Only still somewhate relevant game I can think of would be Battlefield 4, but it used to cover some high profile games back in the day.
BatllEye describes itself as "Fully proactive kernel-based protection system". Sound similar? Yeah.
What games are protected by it? Take your pick:
- Bohemia Interactive games like Arma 3 and DayZ
- Planetside 2
- Rainbow Six: Siege
- Ghost Recon: Breakpoint
- Escape from Tarkov
- and many more...
Easy Anti-Cheat is owned by Epic Games (hey, Tencent right?).
Games you can see EAC in... Apex Legends, Squad, Gears 5, Rust, War Thunder, Fornite (yes, it uses two ACs though IIRC only one is active at a time), Division 2, ...
What about other Anti-Cheat software
You may be noticing some software is missing...
FF works on server-side with stats. It reacts to abnormalities in stats like super high accuracy or headshot ratio. It's not intrusive, but also will generally catch only the stupid cheaters.
Valve Anti-Cheat (VAC)
VAC is notoriously not kernel level and still had several controversies regarding privacy - for example when people thought it checked your browser history. What it did in reality was checking DNS cache for partial match for when cheat software "calls home" to verify the cheater has paid for it (turns out cheaters are not stellar examples of morality, who could've guessed). And yes, cheat software has DRM. That particular measure was active for about 13 days when cheat makers figured it out and basically scrambled the DNS cache... with their typically kernel level access.
What I don't want you to take away from this is that these pieces of software are not a potential issue.
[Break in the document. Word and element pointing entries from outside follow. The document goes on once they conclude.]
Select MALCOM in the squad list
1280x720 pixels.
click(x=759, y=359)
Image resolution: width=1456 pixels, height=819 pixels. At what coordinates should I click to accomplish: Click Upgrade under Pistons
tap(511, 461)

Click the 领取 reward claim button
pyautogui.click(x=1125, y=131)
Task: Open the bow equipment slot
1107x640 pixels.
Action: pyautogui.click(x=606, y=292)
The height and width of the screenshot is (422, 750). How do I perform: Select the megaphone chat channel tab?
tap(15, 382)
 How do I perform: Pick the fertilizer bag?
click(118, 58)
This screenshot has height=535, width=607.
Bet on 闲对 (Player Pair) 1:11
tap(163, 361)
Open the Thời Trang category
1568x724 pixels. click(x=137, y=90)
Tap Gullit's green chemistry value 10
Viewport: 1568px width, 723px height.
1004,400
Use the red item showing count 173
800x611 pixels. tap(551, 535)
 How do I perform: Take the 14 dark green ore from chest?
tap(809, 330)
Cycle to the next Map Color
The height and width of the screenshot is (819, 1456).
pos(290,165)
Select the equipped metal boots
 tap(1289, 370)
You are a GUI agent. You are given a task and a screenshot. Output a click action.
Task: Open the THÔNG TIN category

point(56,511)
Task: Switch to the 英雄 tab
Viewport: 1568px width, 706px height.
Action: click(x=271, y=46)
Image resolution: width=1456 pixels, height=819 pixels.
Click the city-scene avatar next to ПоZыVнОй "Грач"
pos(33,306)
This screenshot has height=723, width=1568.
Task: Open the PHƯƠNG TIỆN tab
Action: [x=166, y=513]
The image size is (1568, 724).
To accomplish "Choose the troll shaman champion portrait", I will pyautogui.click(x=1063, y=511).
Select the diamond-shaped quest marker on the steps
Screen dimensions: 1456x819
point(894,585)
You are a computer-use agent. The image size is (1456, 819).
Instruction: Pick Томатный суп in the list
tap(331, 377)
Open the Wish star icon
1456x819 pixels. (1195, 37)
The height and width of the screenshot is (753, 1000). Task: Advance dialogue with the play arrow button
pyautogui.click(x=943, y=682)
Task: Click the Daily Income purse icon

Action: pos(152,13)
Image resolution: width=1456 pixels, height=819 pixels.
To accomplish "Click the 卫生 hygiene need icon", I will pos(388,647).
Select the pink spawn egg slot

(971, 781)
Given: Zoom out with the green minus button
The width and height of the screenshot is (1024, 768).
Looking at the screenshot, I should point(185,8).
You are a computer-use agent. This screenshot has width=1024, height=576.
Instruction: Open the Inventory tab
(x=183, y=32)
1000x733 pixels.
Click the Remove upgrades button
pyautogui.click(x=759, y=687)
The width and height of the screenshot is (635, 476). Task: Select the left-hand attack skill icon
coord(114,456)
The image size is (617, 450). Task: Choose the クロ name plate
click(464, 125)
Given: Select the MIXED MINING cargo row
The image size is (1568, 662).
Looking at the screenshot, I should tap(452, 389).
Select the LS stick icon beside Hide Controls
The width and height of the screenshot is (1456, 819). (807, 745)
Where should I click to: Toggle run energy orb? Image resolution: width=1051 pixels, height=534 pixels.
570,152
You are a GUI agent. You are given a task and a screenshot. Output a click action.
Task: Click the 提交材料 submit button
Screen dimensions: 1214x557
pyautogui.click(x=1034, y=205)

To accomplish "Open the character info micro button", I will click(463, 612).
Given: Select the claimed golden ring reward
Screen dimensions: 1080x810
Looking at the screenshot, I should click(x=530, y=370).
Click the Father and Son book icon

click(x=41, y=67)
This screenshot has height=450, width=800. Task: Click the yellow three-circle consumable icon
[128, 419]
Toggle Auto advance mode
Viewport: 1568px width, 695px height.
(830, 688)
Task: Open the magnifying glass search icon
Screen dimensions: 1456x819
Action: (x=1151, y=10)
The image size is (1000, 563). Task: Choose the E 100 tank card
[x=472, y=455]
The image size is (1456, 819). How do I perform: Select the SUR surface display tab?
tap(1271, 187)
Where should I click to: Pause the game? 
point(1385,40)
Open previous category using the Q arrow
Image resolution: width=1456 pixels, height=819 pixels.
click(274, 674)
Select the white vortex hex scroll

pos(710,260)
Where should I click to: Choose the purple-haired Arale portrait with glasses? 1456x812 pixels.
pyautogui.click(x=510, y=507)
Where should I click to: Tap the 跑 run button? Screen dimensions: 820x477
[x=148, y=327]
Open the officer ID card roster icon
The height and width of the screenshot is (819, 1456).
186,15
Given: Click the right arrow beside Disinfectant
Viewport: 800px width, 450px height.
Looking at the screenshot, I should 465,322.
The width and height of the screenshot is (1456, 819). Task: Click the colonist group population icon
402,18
But you need to take into account what is already an industry standard in many ways. If you're complaining about Vanguard spying on your for China, then turn around and "back to Apex Legends!" it makes you look like someone who only reads headlines and gets outraged based on them.
If this made you more conscious about cyber security? Great. Look more into it. You'll probably be terrified how many potential attack vectors there are. Hell, cheating on current consoles is a thing even though Sony and Microsoft did a pretty good job keeping the consoles a closed environment - someone just realized they can use the controllers as attack vector and there we go, you have cheaters on consoles using mouse and keyboard while tricking the console into thinking they're using a controller, therefore giving them aim assist.
As far as future goes... Ideally you'd have no trust on clients. You just send the server inputs and server tells you what happens. The problem is that network would probably blew up and it still doesn't cover issues like wallhack where you can possibly intercept data packets to see what it says about other players.
So be vigilant and think hard about what you're installing. Chances are you have BattlEye and EAC already on your PC, but you never cared until you read a headline.